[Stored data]
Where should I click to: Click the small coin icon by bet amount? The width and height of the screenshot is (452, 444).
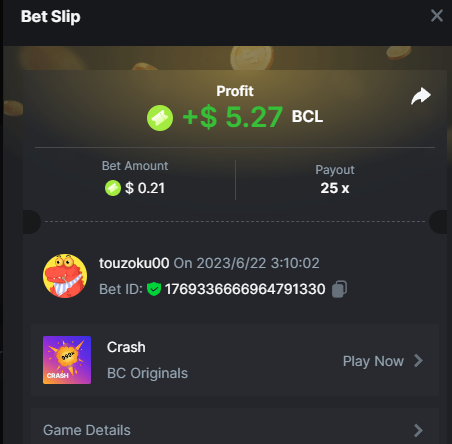click(x=113, y=188)
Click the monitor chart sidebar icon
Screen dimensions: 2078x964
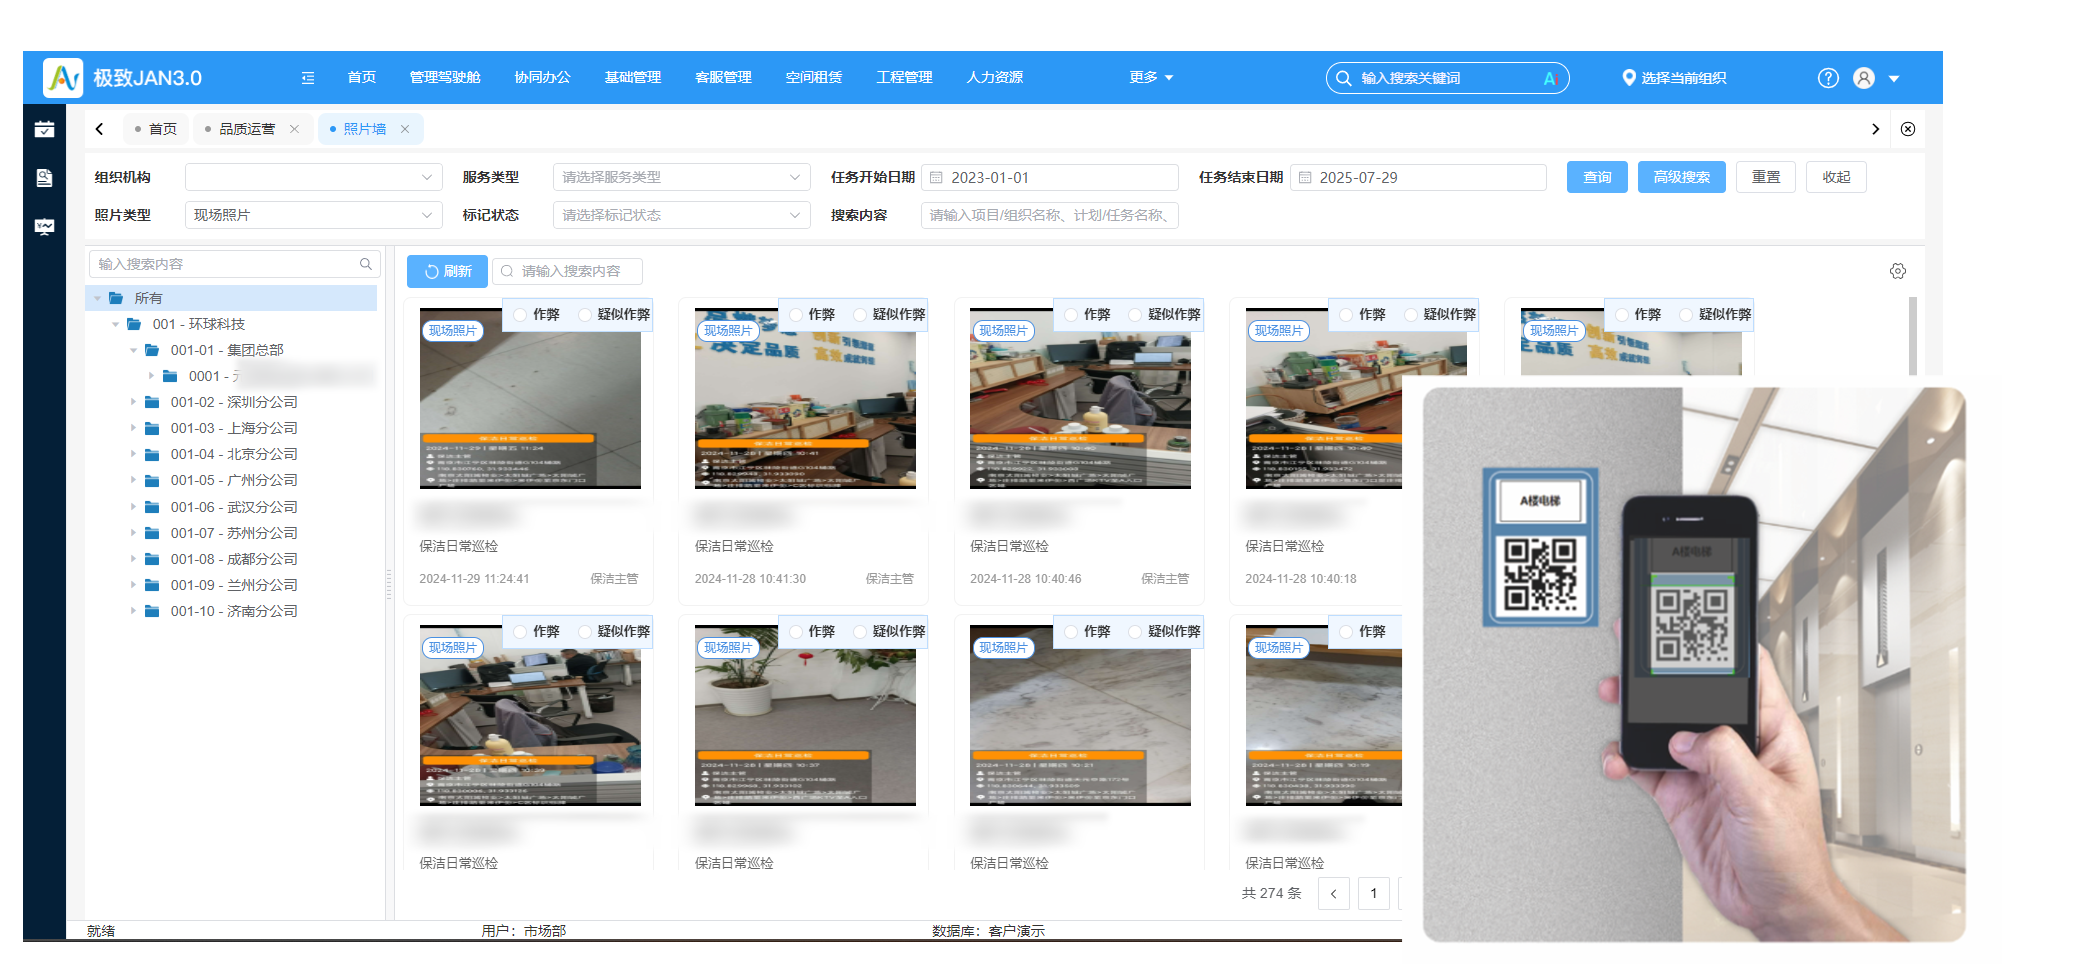click(x=44, y=227)
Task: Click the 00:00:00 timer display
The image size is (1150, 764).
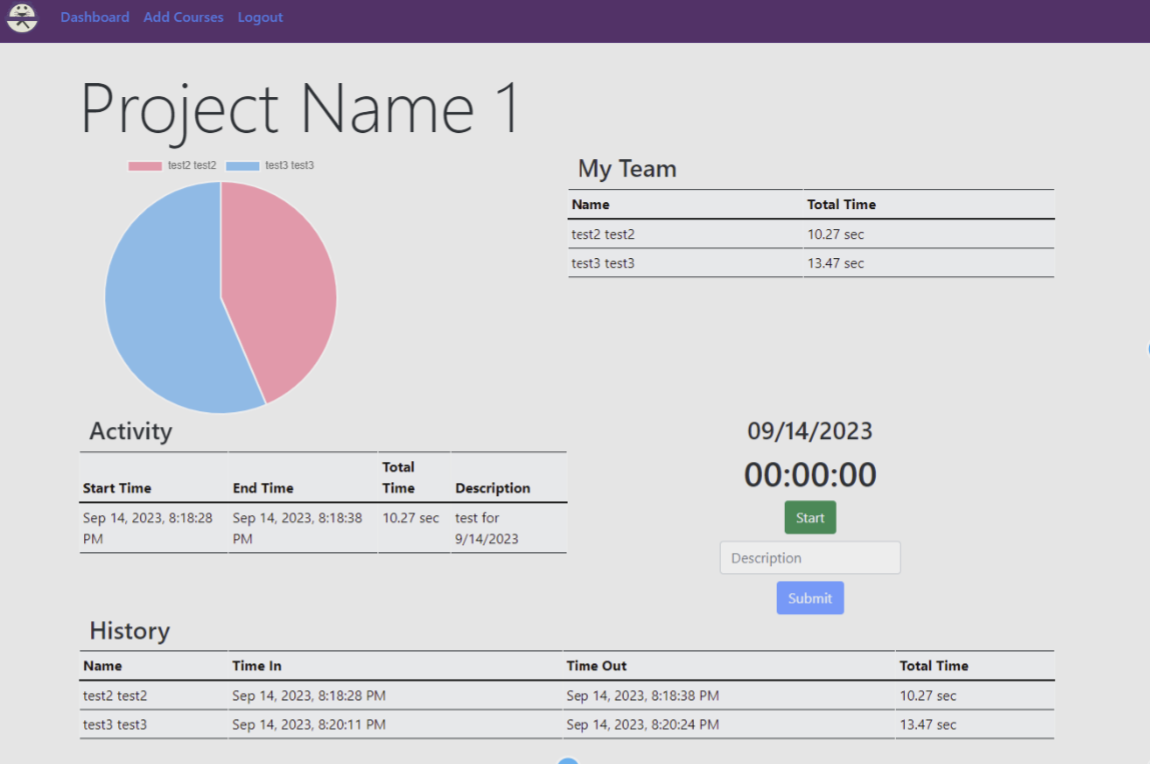Action: pyautogui.click(x=810, y=475)
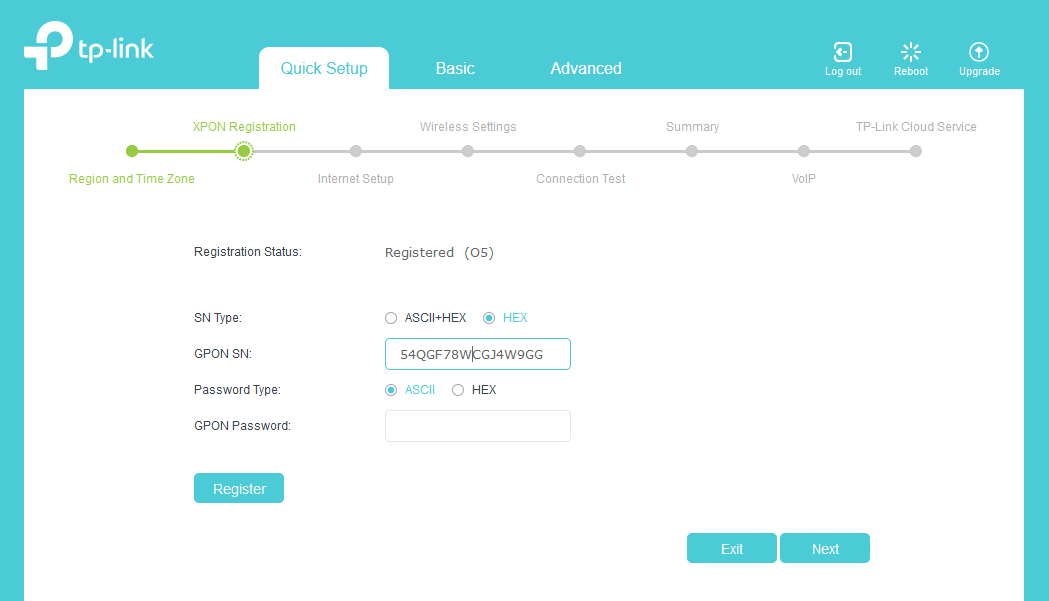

• [Task directions]
Retype every entry exactly as written, but omit the pictures.

• [Exercise result]
Where should I click to: Click the small coin icon by bet amount? The width and height of the screenshot is (452, 444).
click(x=113, y=188)
Click the monitor chart sidebar icon
Screen dimensions: 2078x964
click(x=44, y=227)
Task: Click the 00:00:00 timer display
The image size is (1150, 764).
Action: pyautogui.click(x=810, y=475)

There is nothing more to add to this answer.